Why do they all put up with him? It’s because of the $10 million that Fonzo hid on the property somewhere. Only Fonzo can’t remember where it’s hidden. Instead, he’s tormented by hallucinations and random flashbacks to his violent past. There’s no hope for treatment and no hope for Fonzo to start a new life. Only a reckoning.
To paraphrase one Edward Nygma; when is a gangster movie not a gangster movie? In a typical movie about Capone, you’d expect time spent on his road to power, an examination of a violent thug thrust into legitimate society, and a juxtaposition between him ordering the murder of rivals and his life as a father and husband. Capone is miles away from being your typical gangster movie, so much so that I’m not exactly sure a) what kind of a movie it actually is and b) whether or not it’s a good movie.
Director Josh Trank has zero interest in making a typical mob movie. Capone feels much closer to psychological and body horror. We’re immersed in the nightmare of a physical creature losing control of his bladder and bowels,** the loss of his strength and vitality, and the fracturing of his mind. While Trank is dealing with a protagonist that’s almost totally chaotic, his direction is very controlled. His shot composition and lighting feel precise, and his pacing feels deliberate. It’s all in service to something specific. But what?
Trank also wrote the screenplay, and here’s where things get tricky. Up front, it behooves me to tell you that I’m not sure exactly what Trank is trying to say with this screenplay. The vast majority of it features Fonzo wandering his estate in his pajamas while everyone else looks on with either pity or alarm. Are all these people enduring Fonzo’s behavior in the hopes of nabbing his loot? Sure, some of them are. But we never get a sense of how each character truly feels about him. I also wasn’t sure how to feel about Fonzo himself.
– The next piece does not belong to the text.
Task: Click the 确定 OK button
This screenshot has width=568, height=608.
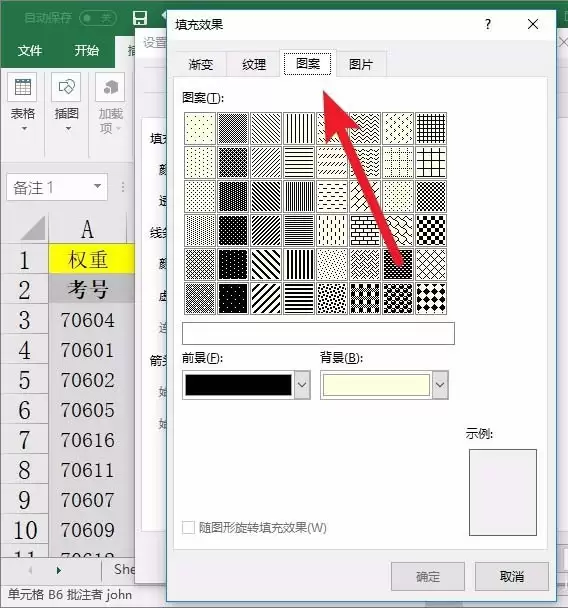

Should I feel sympathy for this pathetic wreck or a sense of satisfaction watching a monster struck down by his own appetites? Add to that the effort it takes to hang out with a protagonist who’s losing his marbles and the emotional walls thrown up between him and everyone else, and you can see how the film is a challenging watch.
Speaking of challenging, let’s talk about the cast for a spell. It’s almost as if we’re dealing with two movies with two casts that never fit together. The first is a fairly standard upper-tier mob movie, in which Linda Cardellini does good work playing the long-suffering Mae, and Matt Dillon is entertaining as one of Fonzo’s scumbag associates. This is all fine. Then there’s the other movie with Tom Hardy, a character study where he’s delivering a massive and lived-in performance with notes of both Brando and Orson Welles. I know, Tom Hardy loves doing goofy voices and here he sounds like Joe Pesci with severe throat cancer. However, watch his eyes in every scene. You can see the frustration and anger, but more so, you can see the fear that he has, that everything is slipping away and all he can do is watch it happen. Hardy is playing a guy used to being in control who can’t control himself, and he’s a witness to his increasingly bestial behavior.
So, who is Capone for? Nobody, except for Trank himself. There was something about the figure of the diminished Capone rotting away in a swamp that got its hooks into Trank. I wish I had a better sense of what that was, but I think the problem is with me and not him. Josh Trank is wasted making four-quadrant blockbusters, as is Tom Hardy. If their time is spent making films with this level of skill, then I think it’s time well spent, regardless if anyone enjoys it.
*Spoilers for a 79-year-old movie.
**And I kind of wish we weren’t immersed that much.